Submitted to arXiv on 01 Aug. 2024

Ask questions about this paper to our AI assistant

You can also chat with multiple papers at once here.

The license of the paper does not allow us to build upon its content and the AI assistant only knows about the paper metadata rather than the full article.

AI assistant instructions?

Results of the summarizing process for the arXiv paper: 2408.00714v1

This paper's license doesn't allow us to build upon its content and the summarizing process is here made with the paper's metadata rather than the article.

The paper "SAM 2: Segment Anything in Images and Videos" introduces the , a foundational model for promptable visual segmentation in both images and videos. Developed by authors Nikhila Ravi, Valentin Gabeur, Yuan-Ting Hu, Ronghang Hu, Chaitanya Ryali, Tengyu Ma, Haitham Khedr, Roman Rädle, Chloe Rolland, Laura Gustafson, Eric Mintun, Junting Pan, Kalyan Vasudev Alwala, Nicolas Carion, Chao-Yuan Wu, Ross Girshick,Piotr Dollár,and Christoph Feichtenhofer,the leverages user interaction to enhance both the model and dataset collection process,resulting in the largest video segmentation dataset to date. Built on a simple transformer architecture with streaming memory capabilities,the demonstrates robust performance across various tasks through training on their extensive dataset. In video segmentation specifically,it showcases improved accuracy while requiring fewer interactions compared to previous methodologies. Additionally,in image segmentation tasks, outperforms its predecessor - the Segment Anything Model (SAM) - by being more accurate and faster. The authors believe that their innovative approach will advance video segmentation and related perception tasks in computer vision. To facilitate further research and application of ,a version of the model along with the dataset and an interactive demo are being released at https://ai.meta.com/sam2.
Created on 23 Oct. 2025

Assess the quality of the AI-generated content by voting

Score: 0

Why do we need votes?

Votes are used to determine whether we need to re-run our summarizing tools. If the count reaches -10, our tools can be restarted.

Similar papers summarized with our AI tools

Navigate through even more similar papers through a

tree representation

Look for similar papers (in beta version)
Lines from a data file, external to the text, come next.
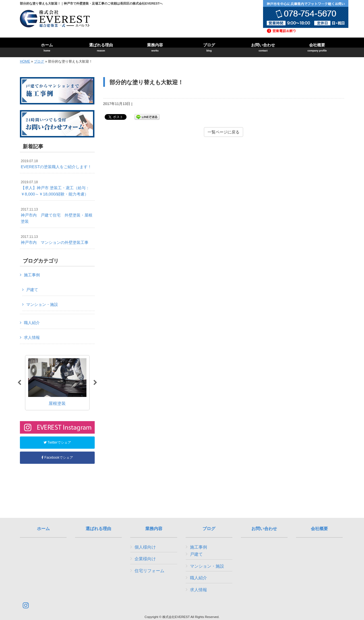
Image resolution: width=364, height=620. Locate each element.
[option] (57, 383)
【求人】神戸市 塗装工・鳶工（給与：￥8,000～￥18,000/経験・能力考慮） (55, 188)
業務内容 (154, 529)
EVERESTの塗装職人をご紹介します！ (56, 164)
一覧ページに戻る (224, 132)
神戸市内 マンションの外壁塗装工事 (55, 240)
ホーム (43, 529)
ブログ (39, 61)
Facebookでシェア (57, 458)
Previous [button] (19, 383)
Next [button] (95, 383)
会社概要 (319, 529)
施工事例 (32, 275)
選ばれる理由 (98, 529)
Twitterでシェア (57, 442)
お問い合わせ (264, 529)
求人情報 (32, 337)
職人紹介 (32, 323)
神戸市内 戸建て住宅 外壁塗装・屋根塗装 (57, 215)
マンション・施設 (42, 304)
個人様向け (145, 547)
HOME (25, 61)
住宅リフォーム (149, 570)
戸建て (32, 290)
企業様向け (145, 559)
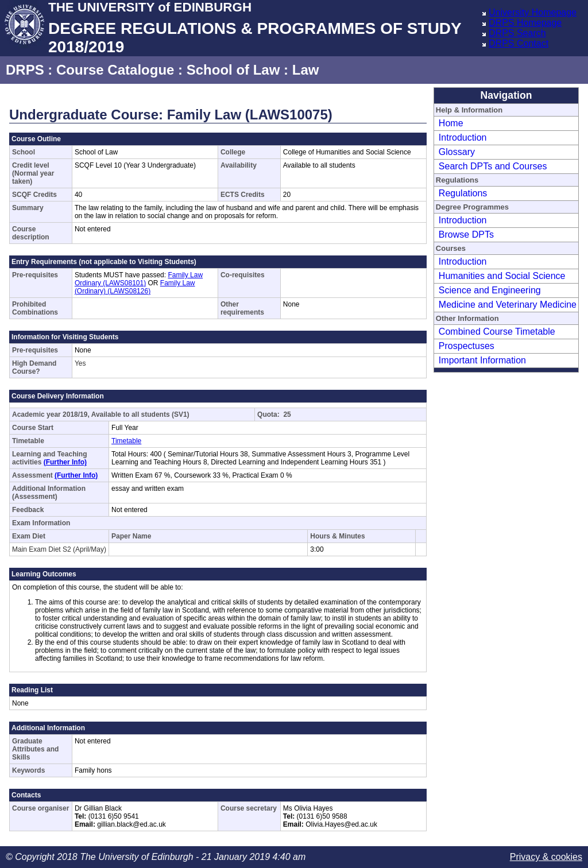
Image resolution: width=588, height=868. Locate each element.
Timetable (126, 441)
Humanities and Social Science (502, 276)
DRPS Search (517, 33)
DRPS (25, 69)
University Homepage (532, 12)
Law (305, 69)
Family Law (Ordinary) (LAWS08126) (135, 287)
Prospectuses (466, 346)
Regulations (463, 193)
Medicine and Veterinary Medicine (508, 304)
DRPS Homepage (525, 22)
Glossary (457, 152)
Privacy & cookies (546, 857)
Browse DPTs (466, 234)
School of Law (233, 69)
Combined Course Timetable (497, 331)
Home (451, 123)
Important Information (482, 360)
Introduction (463, 137)
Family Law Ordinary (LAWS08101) (138, 279)
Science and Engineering (490, 290)
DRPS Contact (519, 43)
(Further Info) (65, 462)
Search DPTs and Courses (493, 166)
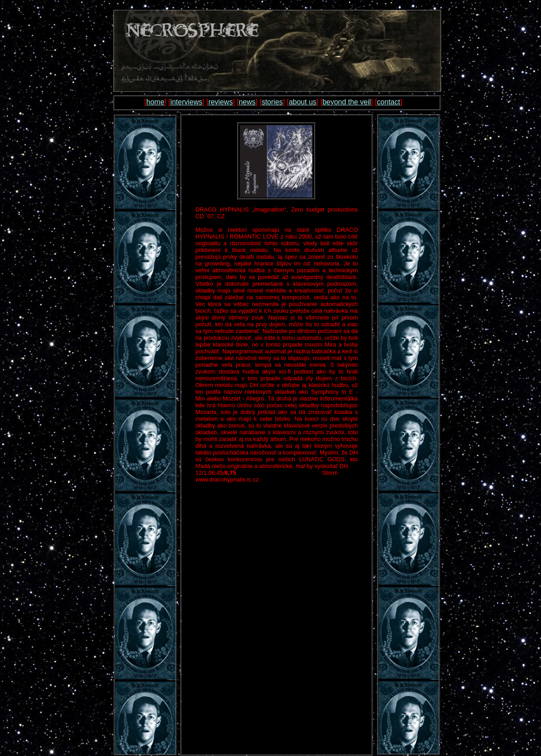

By clicking on the button above, our algorithm will scan all papers in our database to find the closest based on the contents of the full papers and not just on metadata. Please note that it only works for papers that we have generated summaries for and you can rerun it from time to time to get a more accurate result while our database grows.

Disclaimer: The AI-based summarization tool and virtual assistant provided on this website may not always provide accurate and complete summaries or responses. We encourage you to carefully review and evaluate the generated content to ensure its quality and relevance to your needs.